Bu bölüm Vikinglerin konuğu olduk. Vikingleri severim. İki nedenden ötürü. Birincisi, TRT Çocuk’ta yayınlanan Sevimli Viking çizgi filmi, yedi yaşındaki yeğenimle vakit geçirmemi sağlıyor. İkincisi, Travis la! Ondan iyi neden mi olur? Neyse, konumuz Travis ve hatırlattıkları değil.

 Ray Ban'lar kırılmıyordu hani?

Doktor bu bölüm ne güzel dedi: “İnsanlar önsezilerinden yanlış bir şeymiş gibi bahsediyorlar. Oysa onlar yanlış yöne doğru hatırlamalardır.” Doktor, Game of Thrones’ta Arya Stark karakterini canlandıran Maisie Williams’ı görünce bir şey sezinledi. Belki de 2000 küsür yıllık geçmişine dair karanlık bir histi bu. Hatırlamak! Son birkaç yıldır bu sözü zihnimize kazımadık mı? Doktor bu bölüm bizi yine uyardı: Hatırla!

“Cennet ışıltılı kapısı olan mezbahadan başka nedir?” Doctor Who bu soruyu sorabilen bir dizi. Vaad edilen cennetleri sorgulamamızı isteyen bir bölümdü. Taptığımız (dini anlamda olmasa da- teknolojik tapınmalarımız-politik inatlarımız-candy crushlarımız) şeyleri düşünelim.
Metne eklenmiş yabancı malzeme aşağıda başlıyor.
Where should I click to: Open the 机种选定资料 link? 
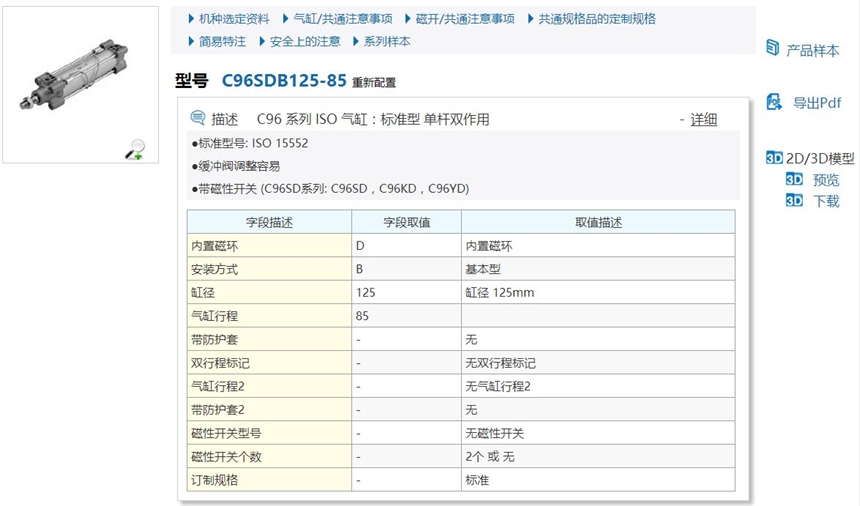click(x=233, y=19)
Aslında bizden neler çaldıklarını, bu bölümde Vikinglerin suyunu çıkaran “Tanrı” gibi, nasıl suyumuzu çıkarttıklarını hatırlamamızı isteyen bir bölümdü. Bizden geriye parçalanmış ruhlarımız, posamız kalana kadar tüketiliyoruz. Hem de her anlamda. Biz tükenirken sözde Tanrılarımız “savaşın eğlencesi”ni yaşıyorlar.
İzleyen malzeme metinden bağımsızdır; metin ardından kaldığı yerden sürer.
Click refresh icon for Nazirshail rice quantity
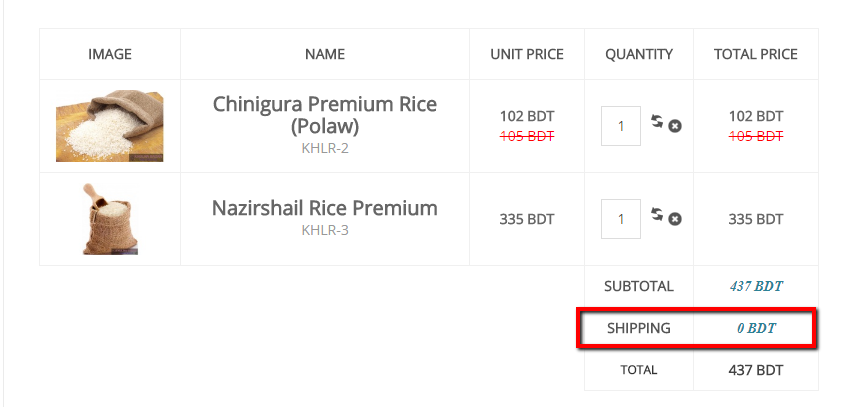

Bu sezon, Doktor anlatacaklarını repliklerden daha çok dokunuşlar, bakışlar ile anlatıyor. Bunun en güzel örneklerinden biri de bu bölümdeki bebek ağlaması, Doktor’un onu dinlerken, yüzünde beliren duygular ve bebeğin ağlamayı kesmesi idi. Bu sahneyi Clara’nın dokunuşları bile bozamadı ^.^

 Kıroyum ama para bende!

Gerçeklik yaratmak. Bu bölümün en çarpıcı dokunuşlarından biri bu idi. Tek bir gerçeklik yoktur, gerçeklikler vardır. Ve her zaman araya başka gerçekler yerleştirilebilir. Ashildr’in Mire’lıların komutanına yaptığı gibi. Var olan tahta bir yılan iken, ondan kocaman bir canavar yaratıp, savaşı kazandılar. Günümüzde korktuğumuz düşmanları, farklı diye kaçtıklarımızı, ötelediklerimizi yeniden düşünmemiz gerekmez mi? Ya o canavarların altında başka gerçekler yatıyorsa?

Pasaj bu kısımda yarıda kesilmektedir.